Flipping the pages…

16 May 2013.

In the midst of furious scribbling, the gust of wind from the open window blows the pages of the notebook resting on my lap. A list of accounts, maintained religiously (till the last pence!) catches me off-guard. A closer look reveals a weekly log; I would make a good chartered account, I can’t help thinking to myself. Intrigued, I find myself flipping the pages…

Backwards, until I reach page one.

And from there on, begins a journey. Which graduates with each page that gets turned.

The book is dog-eared; limp in my hand because of the number of English rains it has faced. A complimentary notebook gifted by the University upon our arrival here, 8 months ago. Awkward notes reveal the confusion of setting up a whole new life.

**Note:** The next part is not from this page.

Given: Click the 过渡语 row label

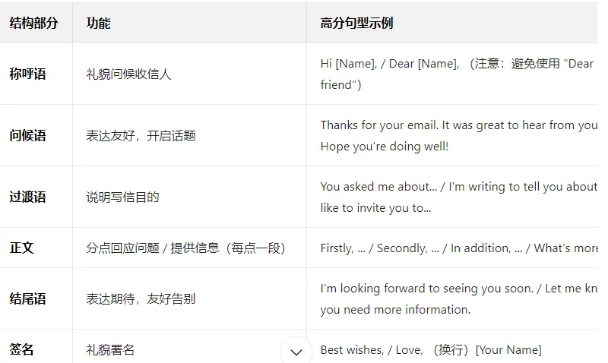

The tiniest of tasks listed, the most random of addresses squeezed in between shopping lists. The horror of pound-to-rupee conversion is evident, as each purchase is made so carefully. There are notes of introductory seminars attended; evidence of a life once so brand-new.

As the world straightened itself and life settled into a typical groove, the notebook was used lesser. The dated entries support this fact. And yet, all ‘extra curricular’ events attended find base in the very same notebook. From learning how to ‘Getting Connected to the Wi-Fi’ uptil neatly made notes about ‘Getting an Academic Job’; it’s all in there….a journey of progress, page by page.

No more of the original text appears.